Write out only the final part of the records below. It begins with the line that contains "Image resolution: width=1024" and ends with the last line.

◆ **DATASET RECORDS**
-------

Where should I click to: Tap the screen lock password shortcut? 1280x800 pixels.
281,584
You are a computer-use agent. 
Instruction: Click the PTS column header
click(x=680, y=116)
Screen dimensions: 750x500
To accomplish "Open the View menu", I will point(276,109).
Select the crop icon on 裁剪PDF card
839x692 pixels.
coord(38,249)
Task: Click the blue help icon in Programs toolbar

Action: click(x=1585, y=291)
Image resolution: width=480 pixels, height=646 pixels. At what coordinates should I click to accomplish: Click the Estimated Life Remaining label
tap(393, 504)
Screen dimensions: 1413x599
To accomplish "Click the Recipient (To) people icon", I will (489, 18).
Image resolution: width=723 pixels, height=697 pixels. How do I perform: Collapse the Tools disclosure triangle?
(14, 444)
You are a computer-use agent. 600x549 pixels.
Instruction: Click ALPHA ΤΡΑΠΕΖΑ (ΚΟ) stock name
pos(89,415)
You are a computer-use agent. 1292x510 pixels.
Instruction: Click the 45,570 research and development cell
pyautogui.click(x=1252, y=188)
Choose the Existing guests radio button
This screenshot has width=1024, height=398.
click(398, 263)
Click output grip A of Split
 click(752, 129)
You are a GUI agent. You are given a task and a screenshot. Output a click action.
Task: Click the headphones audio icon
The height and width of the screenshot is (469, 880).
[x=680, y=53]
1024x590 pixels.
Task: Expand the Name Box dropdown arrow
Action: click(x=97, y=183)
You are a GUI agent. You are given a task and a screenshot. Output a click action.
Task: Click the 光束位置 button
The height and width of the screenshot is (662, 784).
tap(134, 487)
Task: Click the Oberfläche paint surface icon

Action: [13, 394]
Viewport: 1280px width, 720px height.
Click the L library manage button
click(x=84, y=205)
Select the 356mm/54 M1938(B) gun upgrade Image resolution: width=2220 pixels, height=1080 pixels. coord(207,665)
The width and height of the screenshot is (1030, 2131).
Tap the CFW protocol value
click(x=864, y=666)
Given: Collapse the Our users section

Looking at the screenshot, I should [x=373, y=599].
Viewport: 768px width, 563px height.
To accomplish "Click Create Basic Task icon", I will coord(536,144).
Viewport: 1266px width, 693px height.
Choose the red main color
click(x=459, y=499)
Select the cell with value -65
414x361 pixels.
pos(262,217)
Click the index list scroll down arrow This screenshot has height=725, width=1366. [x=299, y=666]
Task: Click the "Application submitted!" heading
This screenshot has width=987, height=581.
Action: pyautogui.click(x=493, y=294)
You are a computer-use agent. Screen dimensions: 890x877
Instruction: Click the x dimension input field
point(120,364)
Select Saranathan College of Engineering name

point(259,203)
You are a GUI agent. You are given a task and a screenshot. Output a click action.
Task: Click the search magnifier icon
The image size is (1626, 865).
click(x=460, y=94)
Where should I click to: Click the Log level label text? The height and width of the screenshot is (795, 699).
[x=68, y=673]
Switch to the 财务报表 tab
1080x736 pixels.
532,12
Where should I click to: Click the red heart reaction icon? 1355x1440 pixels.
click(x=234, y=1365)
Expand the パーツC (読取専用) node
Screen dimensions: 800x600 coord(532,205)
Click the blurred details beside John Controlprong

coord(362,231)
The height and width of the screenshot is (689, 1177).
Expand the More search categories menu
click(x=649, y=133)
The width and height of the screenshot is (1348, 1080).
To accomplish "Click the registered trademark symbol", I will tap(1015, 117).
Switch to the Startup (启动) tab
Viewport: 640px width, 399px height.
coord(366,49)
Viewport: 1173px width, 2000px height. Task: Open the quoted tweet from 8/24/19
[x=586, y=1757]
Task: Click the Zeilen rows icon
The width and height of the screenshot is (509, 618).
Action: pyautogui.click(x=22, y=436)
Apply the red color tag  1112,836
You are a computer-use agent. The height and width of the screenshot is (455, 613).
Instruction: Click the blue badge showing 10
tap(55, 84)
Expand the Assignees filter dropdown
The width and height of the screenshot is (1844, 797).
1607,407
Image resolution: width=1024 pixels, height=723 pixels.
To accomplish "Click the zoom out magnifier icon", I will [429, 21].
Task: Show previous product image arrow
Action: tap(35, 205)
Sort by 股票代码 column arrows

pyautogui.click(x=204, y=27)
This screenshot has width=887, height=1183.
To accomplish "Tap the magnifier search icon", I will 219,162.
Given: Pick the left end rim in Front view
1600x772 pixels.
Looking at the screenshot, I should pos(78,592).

-------

◆ **TASK RESPONSE**
Image resolution: width=1024 pixels, height=723 pixels.
To accomplish "Click the zoom out magnifier icon", I will [429, 21].
Task: Show previous product image arrow
Action: tap(35, 205)
Sort by 股票代码 column arrows

pyautogui.click(x=204, y=27)
This screenshot has width=887, height=1183.
To accomplish "Tap the magnifier search icon", I will 219,162.
Given: Pick the left end rim in Front view
1600x772 pixels.
Looking at the screenshot, I should pos(78,592).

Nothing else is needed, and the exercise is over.